TED is a tunable encrypted deduplication approach for balancing the trade-off between data confidentiality and storage efficiency. It allows users to configure a storage blowup factor, under which the information leakage quantified by an information-theoretic measure is minimized for any input workload.

Metadedup: Deduplicating Metadata in Encrypted Deduplication via Indirection

Metadedup is a new encrypted deduplication storage system, which suppresses metadata storage by also applying deduplication to metadata. Its idea builds on indirection, which adds another level of metadata chunks that record metadata information. We find that metadata chunks are highly redundant in real-world workloads and hence can be effectively deduplicated. In addition, metadata chunks can be protected under the same encrypted deduplication framework, thereby providing confidentiality guarantees for metadata as well.

Freqanalysis: Information Leakage in Encrypted Deduplication via Frequency Analysis

The toolkit demonstrates the practical implication of frequency analysis against encrypted deduplication, from both attack and defense perspectives. It includes the attack and defense implementations against the FSL dataset, as well as a deduplication storage prototype based on an existing realistic deduplication system of data domain file system (DDFS).
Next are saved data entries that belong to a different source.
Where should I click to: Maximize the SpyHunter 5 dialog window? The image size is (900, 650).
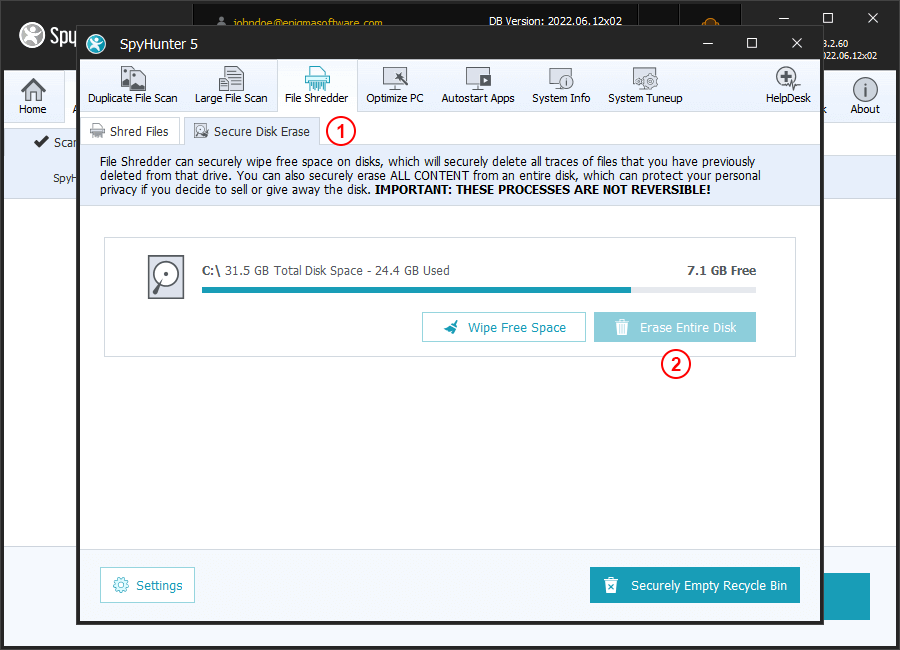[752, 43]
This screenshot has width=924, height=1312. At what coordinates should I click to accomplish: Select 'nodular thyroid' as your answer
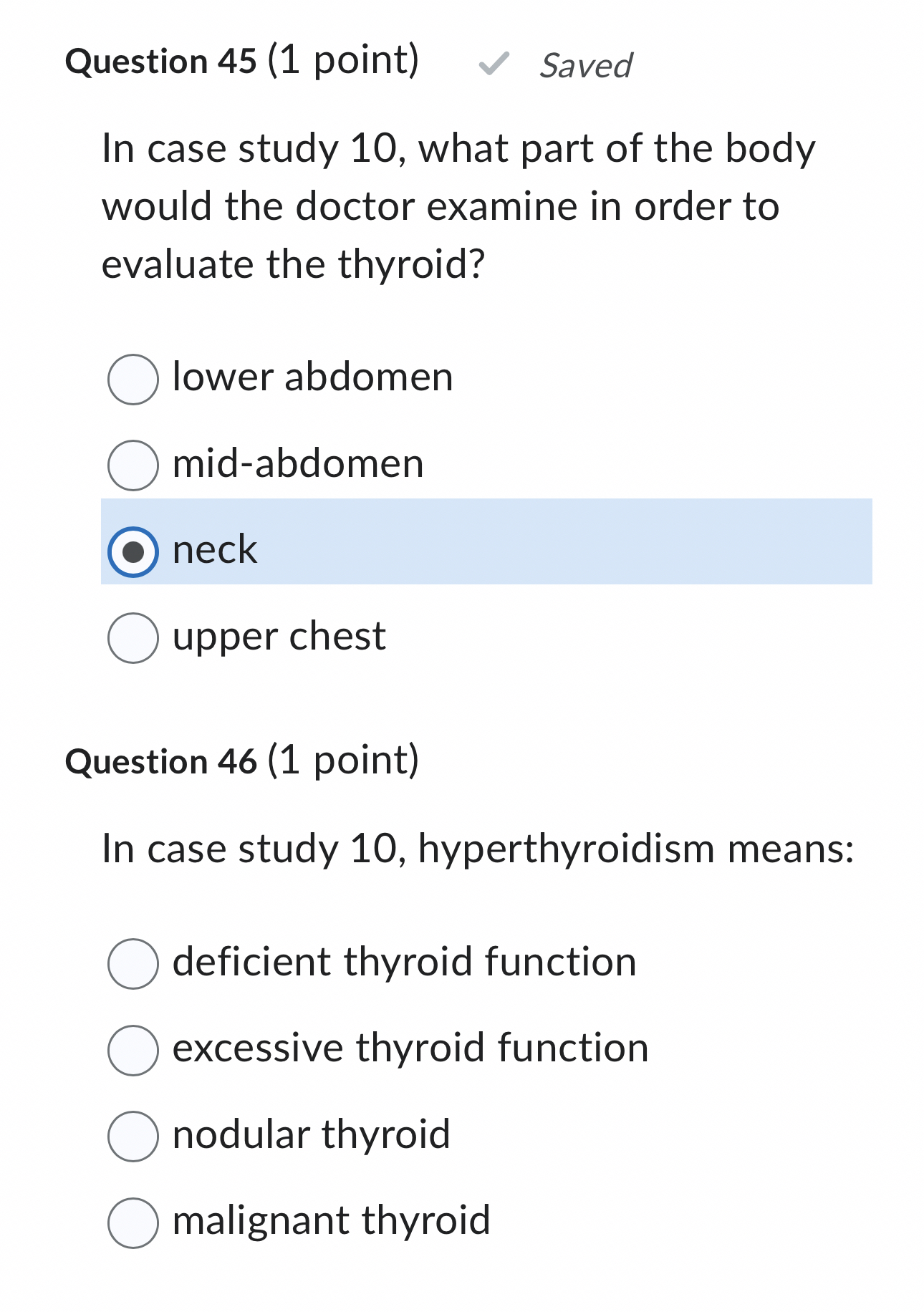(x=133, y=1134)
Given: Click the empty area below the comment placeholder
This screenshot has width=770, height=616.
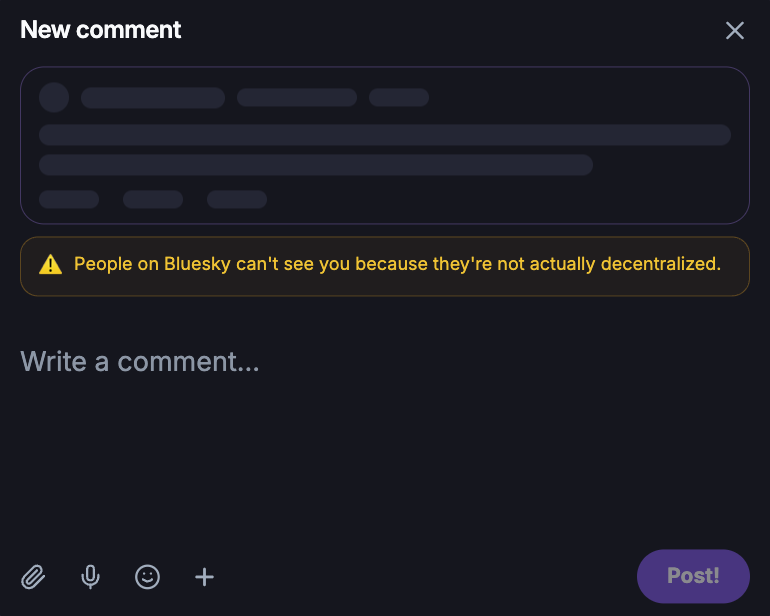Looking at the screenshot, I should tap(385, 460).
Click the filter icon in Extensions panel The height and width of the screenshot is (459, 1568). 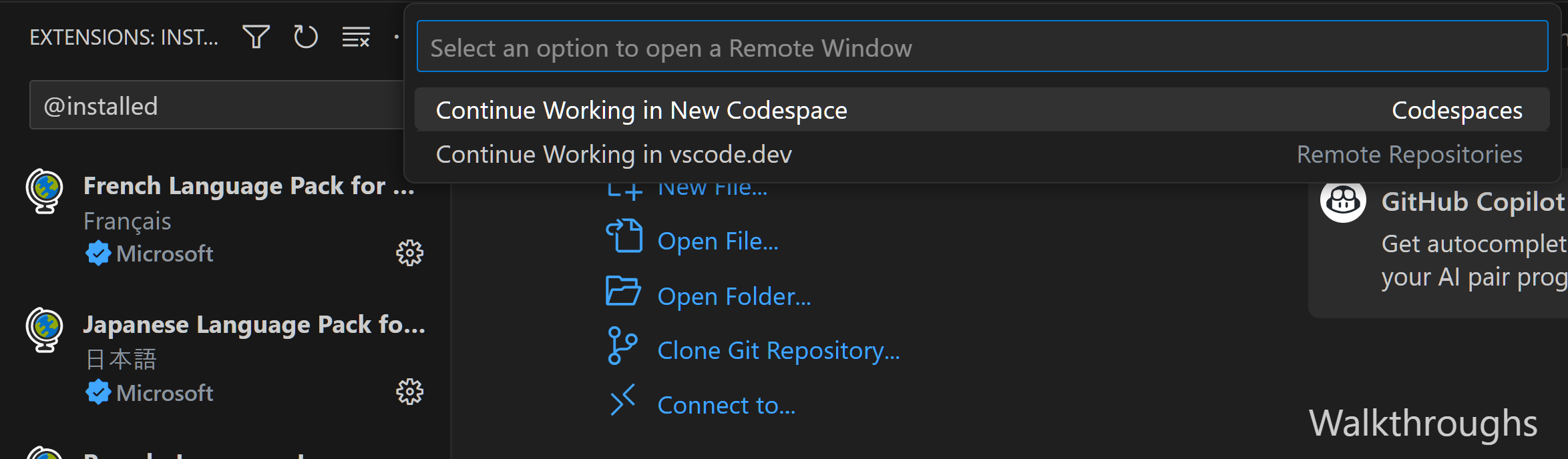coord(256,37)
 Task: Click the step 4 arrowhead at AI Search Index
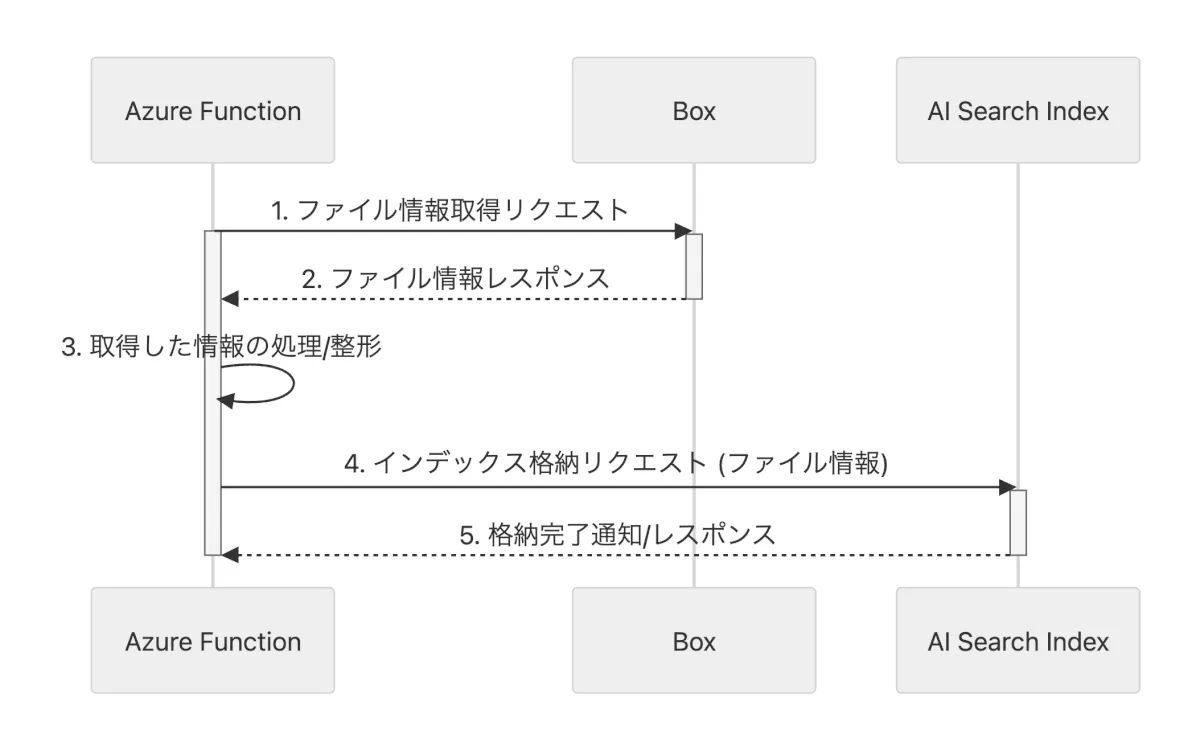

REED: Rekying-aware Encrypted Deduplication Storage

REED is an encrypted deduplication storage system with rekeying enabled. It builds on a deterministic version of all-or-nothing transform (AONT) for secure and lightweight rekeying, while preserving the deduplication capability. It also exploits similarity to mitigate key generation overhead.

CDStore: Toward Reliable, Secure, and Cost-Efficient Cloud Storage via Convergent Dispersal

CDStore builds on an augmented secret sharing scheme called convergent dispersal, which supports deduplication by using deterministic content-derived hashes as inputs to secret sharing. It combines convergent dispersal with two-stage deduplication to achieve both bandwidth and storage savings and be robust against side-channel attacks.